*Aufgaben und Übungen*
1. Können Sie im Text über Sparkassenkredite in Wahljahren die Stelle zwischen „Tun sie es oder“ und „aus Halle daneben?“, beide einschließlich, wortgetreu abtippen?
2. Wie geht der Text über Sparkassenkredite in Wahljahren nach seinem letzten Satz weiter? Setzen Sie ihn fort.

---- Textauszug

Tun sie es oder tun sie es nicht? Das ist die große Frage, nachdem das Institut für Wirtschaftsforschung Halle (IWH) am Donnerstag, 26. November, ihre Meldung veröffentlicht hat: "Sparkassen vergeben in Wahljahren mehr Kredite". Und die Vermutung der Rechenexperten aus Halle ist dabei: "Offenbar nutzen Kommunalpolitiker in Wahljahren ihren Einfluss auf die Kreditvergabe der Sparkassen aus." Ein heftiger Verdacht.

Denn normalerweise dürfen Kommunalpolitiker nur die Aufsicht ausüben über die Kreditinstitute in ihrem Revier, nicht aber Einfluss nehmen auf die Kreditvergaben.

Oder liegen die Rechenkünstler aus Halle daneben?

“In Jahren, in denen Kommunalwahlen stattfanden, erhöhten die Sparkassen ihre Unternehmenskredite im Durchschnitt um 7,6 Millionen Euro“, erklärt IWH-Präsident Reint E. Gropp. Kredite, die in Wahljahren gewährt wurden, waren außerdem  von geringerer Qualität und verringerten die Einnahmen der Sparkassen, stellte das IWH auch noch fest.

--------
---- Die Datensätze

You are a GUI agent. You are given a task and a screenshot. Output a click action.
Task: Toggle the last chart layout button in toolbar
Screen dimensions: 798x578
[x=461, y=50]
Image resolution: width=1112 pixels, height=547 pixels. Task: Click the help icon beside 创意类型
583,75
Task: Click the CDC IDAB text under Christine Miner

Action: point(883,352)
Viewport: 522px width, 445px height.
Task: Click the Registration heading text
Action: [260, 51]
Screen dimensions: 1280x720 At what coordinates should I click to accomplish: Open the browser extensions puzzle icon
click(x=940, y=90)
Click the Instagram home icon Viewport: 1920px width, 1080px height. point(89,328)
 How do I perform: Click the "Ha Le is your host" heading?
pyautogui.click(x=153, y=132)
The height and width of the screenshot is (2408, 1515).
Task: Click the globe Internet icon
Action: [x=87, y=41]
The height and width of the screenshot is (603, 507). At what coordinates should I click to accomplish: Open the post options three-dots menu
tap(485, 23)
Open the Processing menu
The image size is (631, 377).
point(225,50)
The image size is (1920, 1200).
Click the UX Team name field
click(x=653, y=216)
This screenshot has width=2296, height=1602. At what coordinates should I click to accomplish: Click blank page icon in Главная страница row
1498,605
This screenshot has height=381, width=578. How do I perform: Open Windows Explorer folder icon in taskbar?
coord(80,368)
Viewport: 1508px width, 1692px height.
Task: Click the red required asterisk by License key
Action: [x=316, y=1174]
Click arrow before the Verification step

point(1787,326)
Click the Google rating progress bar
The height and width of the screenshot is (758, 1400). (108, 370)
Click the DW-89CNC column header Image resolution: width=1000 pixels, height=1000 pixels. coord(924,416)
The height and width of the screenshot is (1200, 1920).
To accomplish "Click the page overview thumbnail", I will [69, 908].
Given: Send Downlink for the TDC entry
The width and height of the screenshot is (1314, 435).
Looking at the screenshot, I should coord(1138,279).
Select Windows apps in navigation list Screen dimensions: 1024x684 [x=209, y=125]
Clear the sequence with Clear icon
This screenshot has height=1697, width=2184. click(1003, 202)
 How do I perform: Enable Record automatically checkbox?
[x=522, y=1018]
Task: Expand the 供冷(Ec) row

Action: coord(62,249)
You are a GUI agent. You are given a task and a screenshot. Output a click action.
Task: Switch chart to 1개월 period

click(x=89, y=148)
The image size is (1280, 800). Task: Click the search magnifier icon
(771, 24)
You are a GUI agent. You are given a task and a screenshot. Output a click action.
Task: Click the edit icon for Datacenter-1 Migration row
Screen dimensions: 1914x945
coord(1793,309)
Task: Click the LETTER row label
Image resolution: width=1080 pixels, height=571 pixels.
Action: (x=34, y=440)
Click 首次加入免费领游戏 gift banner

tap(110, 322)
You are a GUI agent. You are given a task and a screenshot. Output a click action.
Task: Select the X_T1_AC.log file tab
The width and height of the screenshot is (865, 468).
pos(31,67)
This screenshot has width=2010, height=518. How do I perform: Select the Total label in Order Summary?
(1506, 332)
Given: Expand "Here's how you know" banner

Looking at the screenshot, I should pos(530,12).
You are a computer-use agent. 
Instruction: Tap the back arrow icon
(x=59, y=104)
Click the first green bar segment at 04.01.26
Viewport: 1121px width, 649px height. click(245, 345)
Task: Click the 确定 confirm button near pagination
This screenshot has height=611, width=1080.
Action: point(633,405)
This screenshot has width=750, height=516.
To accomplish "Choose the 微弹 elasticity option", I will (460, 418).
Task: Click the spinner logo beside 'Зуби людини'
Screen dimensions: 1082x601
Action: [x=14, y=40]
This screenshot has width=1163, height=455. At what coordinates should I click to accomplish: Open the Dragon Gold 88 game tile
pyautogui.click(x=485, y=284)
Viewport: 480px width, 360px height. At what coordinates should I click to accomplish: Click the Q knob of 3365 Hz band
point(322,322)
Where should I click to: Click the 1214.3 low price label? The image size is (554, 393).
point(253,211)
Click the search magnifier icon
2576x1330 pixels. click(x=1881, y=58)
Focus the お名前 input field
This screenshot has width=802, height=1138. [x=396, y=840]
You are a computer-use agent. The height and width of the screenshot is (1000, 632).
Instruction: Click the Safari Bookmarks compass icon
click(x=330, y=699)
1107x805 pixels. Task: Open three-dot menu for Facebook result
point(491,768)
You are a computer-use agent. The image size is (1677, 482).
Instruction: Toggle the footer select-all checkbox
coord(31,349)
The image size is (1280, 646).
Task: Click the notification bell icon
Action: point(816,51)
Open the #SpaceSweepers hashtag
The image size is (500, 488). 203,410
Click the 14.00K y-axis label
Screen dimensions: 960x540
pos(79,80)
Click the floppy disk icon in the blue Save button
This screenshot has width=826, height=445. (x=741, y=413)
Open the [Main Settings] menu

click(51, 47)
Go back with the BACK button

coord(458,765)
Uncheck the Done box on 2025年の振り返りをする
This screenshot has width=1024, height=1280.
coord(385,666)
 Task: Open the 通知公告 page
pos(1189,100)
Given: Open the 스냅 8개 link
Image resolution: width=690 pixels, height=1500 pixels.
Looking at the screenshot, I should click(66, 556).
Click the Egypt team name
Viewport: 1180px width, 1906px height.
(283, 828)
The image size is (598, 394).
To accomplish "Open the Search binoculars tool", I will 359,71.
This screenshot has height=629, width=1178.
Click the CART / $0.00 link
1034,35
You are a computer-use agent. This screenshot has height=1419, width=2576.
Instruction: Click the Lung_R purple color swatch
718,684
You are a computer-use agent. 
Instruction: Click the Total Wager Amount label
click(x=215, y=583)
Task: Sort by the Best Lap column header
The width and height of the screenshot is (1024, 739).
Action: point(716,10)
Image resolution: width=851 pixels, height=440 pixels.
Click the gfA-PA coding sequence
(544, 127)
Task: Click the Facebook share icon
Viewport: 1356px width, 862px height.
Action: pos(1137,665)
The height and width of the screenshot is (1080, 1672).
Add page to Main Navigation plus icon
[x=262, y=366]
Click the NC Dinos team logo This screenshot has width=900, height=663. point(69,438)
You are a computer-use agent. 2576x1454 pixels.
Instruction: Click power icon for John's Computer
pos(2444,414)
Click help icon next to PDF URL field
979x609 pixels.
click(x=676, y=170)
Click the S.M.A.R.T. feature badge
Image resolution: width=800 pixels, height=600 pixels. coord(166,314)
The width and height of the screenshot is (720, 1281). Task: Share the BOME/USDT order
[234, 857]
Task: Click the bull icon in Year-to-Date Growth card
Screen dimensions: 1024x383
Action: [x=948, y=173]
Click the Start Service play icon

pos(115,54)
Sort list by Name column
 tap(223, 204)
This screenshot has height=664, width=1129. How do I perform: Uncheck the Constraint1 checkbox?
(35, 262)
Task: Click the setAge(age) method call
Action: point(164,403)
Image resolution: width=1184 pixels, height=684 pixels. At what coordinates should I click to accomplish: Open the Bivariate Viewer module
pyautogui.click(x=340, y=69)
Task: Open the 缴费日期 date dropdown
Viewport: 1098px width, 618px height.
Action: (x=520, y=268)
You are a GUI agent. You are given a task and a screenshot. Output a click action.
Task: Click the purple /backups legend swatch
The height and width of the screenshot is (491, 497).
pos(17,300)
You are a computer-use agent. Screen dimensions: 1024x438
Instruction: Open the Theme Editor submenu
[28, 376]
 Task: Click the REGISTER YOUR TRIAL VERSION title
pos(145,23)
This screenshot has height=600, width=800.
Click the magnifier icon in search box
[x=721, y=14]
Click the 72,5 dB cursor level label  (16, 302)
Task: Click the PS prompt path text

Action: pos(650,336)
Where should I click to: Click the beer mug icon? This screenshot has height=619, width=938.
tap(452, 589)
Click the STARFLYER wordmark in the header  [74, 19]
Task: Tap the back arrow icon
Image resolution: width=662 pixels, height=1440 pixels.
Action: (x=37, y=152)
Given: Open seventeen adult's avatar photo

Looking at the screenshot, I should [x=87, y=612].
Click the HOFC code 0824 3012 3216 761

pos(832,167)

--------

*Ergebnisse je Aufgabe*
1.
Tun sie es oder tun sie es nicht? Das ist die große Frage, nachdem das Institut für Wirtschaftsforschung Halle (IWH) am Donnerstag, 26. November, ihre Meldung veröffentlicht hat: "Sparkassen vergeben in Wahljahren mehr Kredite". Und die Vermutung der Rechenexperten aus Halle ist dabei: "Offenbar nutzen Kommunalpolitiker in Wahljahren ihren Einfluss auf die Kreditvergabe der Sparkassen aus." Ein heftiger Verdacht.

Denn normalerweise dürfen Kommunalpolitiker nur die Aufsicht ausüben über die Kreditinstitute in ihrem Revier, nicht aber Einfluss nehmen auf die Kreditvergaben.

Oder liegen die Rechenkünstler aus Halle daneben?

2.
Zu den Aufgaben der Sparkassen gehört es, die Finanzierung kleiner und mittelständischer Unternehmen bereitzustellen, um Wirtschaft und Beschäftigung in ihrer Region zu fördern. Dabei sind sie gesetzlich auf die Kreditvergabe in ihrer Kommune (Stadtsparkasse) oder ihrem Kreis (Kreissparkasse) beschränkt.

Den IWH-Forschern zufolge begünstigt dieses sogenannte Regionalprinzip bei der Kreditvergabe kombiniert mit dem Einfluss lokaler Politiker auf Kreditentscheidungen die Indienstnahme der Sparkassen für politische Zwecke. Eine These, die zu beweisen wäre.

Kommunalpolitiker haben im Sparkassenverwaltungsrat und im Kreditausschuss prominente Positionen inne, die es ihnen ermöglichen, Einfluss auf wichtige Kreditvergabeentscheidungen zu nehmen, versucht das IWH den Effekt zu erklären. Denn bislang handelt es sich um einen rechnerisch ermittelten Effekt, nicht um eine marktumfassende Studie.

Vorsitzende dieser Gremien sind beispielsweise meist die Bürgermeister oder Landräte.

Theorien politischer Konjunkturzyklen gehen davon aus, dass Politiker sich in Wahljahren einer expansiven Steuerpolitik zuneigen, weil sie ein Interesse daran haben, ihre Popularität zu steigern, indem sie die wirtschaftlichen Bedingungen günstig erscheinen  lassen. So die These der Wirtschaftforscher aus Halle.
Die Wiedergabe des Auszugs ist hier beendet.